[DIRECTIONS FOR THIS TASK]: How many lines in the listing below include the word "table"? Answer with the number and nothing else.

START PROVIDED MATERIAL

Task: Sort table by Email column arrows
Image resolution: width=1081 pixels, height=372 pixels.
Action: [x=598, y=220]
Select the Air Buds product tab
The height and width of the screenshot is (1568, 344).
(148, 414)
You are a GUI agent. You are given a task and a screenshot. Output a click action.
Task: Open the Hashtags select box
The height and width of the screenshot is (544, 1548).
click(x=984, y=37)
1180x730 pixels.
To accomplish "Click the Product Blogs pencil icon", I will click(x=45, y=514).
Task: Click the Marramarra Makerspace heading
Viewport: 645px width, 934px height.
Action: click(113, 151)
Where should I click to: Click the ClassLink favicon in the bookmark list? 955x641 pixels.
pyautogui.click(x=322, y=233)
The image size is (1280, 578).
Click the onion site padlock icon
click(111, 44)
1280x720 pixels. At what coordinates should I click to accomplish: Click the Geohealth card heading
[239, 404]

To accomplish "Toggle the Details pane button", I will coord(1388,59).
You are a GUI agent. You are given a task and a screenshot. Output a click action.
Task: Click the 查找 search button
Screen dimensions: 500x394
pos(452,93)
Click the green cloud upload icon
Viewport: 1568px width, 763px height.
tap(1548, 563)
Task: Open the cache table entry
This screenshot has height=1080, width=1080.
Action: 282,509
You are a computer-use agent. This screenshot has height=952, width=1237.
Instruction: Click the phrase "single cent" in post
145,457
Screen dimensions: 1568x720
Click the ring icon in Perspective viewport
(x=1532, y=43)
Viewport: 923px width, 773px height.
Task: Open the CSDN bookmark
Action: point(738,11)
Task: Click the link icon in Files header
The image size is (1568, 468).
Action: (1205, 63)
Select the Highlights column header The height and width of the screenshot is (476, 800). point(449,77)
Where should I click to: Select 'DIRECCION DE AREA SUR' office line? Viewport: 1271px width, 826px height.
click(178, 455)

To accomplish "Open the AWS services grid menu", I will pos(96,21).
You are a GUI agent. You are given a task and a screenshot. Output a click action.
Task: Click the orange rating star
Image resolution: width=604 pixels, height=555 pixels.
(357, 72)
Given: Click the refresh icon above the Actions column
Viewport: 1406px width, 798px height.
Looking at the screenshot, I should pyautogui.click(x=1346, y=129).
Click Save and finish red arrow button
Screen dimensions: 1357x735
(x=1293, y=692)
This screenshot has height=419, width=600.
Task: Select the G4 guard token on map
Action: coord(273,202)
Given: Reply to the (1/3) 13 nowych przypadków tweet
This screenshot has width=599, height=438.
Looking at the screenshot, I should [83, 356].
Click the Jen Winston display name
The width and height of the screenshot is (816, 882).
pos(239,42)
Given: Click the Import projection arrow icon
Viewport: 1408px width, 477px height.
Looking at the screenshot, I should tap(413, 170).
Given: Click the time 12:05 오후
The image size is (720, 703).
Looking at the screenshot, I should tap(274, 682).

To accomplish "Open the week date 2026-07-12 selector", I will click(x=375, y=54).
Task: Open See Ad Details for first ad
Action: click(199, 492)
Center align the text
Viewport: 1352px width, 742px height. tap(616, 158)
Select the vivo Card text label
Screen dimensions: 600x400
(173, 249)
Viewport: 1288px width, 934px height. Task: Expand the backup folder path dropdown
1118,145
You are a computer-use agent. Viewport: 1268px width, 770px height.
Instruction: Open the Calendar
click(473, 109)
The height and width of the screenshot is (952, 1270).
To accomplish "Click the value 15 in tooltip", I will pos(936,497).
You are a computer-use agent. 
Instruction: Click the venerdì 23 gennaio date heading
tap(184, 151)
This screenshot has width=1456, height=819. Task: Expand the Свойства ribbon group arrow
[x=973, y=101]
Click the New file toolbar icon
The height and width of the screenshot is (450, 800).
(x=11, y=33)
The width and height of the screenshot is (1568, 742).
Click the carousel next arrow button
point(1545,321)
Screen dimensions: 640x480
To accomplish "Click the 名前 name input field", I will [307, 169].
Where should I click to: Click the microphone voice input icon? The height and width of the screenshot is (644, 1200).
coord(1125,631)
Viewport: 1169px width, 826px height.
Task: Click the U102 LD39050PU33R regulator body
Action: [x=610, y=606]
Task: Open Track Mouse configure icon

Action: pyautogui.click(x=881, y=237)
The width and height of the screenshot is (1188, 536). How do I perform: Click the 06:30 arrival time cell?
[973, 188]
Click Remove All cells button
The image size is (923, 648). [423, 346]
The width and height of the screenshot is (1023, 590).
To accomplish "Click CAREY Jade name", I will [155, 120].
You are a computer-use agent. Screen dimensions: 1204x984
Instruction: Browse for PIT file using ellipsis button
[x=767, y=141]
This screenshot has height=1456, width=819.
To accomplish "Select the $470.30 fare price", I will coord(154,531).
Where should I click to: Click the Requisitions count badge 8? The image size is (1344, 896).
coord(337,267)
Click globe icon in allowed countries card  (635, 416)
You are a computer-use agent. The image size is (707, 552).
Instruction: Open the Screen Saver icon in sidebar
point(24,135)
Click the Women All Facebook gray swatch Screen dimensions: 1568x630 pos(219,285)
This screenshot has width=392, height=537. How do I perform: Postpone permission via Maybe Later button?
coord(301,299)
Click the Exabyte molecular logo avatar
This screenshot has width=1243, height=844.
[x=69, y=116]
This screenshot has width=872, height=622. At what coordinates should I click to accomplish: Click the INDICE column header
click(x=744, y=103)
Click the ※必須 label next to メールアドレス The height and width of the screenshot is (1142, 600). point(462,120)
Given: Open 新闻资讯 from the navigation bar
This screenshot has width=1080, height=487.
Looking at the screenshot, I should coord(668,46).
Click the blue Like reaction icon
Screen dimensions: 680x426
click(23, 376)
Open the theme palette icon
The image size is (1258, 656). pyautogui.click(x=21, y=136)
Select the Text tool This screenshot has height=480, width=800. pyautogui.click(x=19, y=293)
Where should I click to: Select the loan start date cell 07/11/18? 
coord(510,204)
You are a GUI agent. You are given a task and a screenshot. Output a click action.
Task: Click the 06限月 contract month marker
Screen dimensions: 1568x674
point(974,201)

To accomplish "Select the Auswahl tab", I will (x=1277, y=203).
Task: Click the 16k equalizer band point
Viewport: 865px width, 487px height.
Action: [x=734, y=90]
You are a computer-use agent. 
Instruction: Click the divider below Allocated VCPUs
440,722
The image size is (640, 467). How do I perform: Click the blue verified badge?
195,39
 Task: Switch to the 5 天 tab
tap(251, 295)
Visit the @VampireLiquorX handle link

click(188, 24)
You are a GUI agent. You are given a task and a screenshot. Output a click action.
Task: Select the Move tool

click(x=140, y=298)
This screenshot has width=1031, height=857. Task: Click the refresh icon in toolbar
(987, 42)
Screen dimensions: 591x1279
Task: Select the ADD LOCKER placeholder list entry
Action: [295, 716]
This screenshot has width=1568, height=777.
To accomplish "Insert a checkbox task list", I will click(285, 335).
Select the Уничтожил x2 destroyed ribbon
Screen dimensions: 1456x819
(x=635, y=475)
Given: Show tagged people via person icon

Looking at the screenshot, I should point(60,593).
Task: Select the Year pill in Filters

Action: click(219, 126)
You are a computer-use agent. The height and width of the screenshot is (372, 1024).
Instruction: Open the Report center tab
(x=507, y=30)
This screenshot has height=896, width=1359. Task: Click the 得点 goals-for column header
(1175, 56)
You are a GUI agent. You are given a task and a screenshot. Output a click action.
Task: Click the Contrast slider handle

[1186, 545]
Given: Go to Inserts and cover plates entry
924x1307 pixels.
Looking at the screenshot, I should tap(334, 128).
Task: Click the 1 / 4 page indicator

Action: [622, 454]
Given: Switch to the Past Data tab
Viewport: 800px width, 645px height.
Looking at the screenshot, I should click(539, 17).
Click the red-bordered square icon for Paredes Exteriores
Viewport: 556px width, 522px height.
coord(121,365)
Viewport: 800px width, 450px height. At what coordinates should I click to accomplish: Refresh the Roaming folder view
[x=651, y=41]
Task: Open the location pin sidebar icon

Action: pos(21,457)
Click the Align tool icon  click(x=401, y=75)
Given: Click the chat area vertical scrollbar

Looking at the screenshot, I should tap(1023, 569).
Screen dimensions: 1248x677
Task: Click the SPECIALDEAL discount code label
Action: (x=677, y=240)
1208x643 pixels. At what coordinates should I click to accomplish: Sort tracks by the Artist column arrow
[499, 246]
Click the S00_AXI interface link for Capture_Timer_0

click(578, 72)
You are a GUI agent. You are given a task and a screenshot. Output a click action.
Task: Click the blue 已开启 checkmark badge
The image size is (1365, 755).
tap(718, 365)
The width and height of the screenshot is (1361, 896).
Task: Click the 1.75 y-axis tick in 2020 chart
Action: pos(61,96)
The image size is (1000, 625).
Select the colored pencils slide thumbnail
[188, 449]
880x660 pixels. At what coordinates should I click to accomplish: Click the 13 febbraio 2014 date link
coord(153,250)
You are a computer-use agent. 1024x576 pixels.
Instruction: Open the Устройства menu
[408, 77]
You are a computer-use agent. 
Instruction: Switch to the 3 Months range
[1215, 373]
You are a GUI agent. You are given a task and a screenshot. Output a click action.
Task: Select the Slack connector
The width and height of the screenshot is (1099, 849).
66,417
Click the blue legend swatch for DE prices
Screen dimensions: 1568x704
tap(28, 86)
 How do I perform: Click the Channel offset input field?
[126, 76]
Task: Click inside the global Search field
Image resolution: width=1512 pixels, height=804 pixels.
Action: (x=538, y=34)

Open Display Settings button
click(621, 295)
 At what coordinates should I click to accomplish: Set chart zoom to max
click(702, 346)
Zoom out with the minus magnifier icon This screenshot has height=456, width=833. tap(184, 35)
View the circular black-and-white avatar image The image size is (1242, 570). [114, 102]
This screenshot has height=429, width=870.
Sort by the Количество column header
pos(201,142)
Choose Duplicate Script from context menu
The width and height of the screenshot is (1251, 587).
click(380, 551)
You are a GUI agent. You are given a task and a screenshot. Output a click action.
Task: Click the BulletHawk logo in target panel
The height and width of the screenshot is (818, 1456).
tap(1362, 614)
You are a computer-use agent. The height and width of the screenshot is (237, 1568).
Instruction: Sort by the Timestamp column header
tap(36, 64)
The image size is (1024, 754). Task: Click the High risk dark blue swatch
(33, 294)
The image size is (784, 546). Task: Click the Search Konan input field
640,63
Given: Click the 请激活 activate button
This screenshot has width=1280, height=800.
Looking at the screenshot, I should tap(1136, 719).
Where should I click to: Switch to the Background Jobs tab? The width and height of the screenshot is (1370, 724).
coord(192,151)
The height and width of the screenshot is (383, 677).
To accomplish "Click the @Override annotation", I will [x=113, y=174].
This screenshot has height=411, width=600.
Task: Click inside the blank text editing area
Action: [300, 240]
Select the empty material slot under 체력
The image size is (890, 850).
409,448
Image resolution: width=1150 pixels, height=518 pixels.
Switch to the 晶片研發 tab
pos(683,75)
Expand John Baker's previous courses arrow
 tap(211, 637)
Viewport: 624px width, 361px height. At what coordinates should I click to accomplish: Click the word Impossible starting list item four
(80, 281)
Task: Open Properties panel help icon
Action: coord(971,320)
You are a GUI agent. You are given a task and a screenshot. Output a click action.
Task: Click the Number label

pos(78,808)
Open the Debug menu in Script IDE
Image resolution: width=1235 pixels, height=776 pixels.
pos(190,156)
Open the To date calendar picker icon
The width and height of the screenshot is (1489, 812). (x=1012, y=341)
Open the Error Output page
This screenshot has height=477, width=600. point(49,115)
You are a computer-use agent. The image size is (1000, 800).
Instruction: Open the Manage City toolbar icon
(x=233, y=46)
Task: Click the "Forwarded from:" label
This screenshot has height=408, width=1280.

END PROVIDED MATERIAL

[COMPLETED EXERCISE]: 2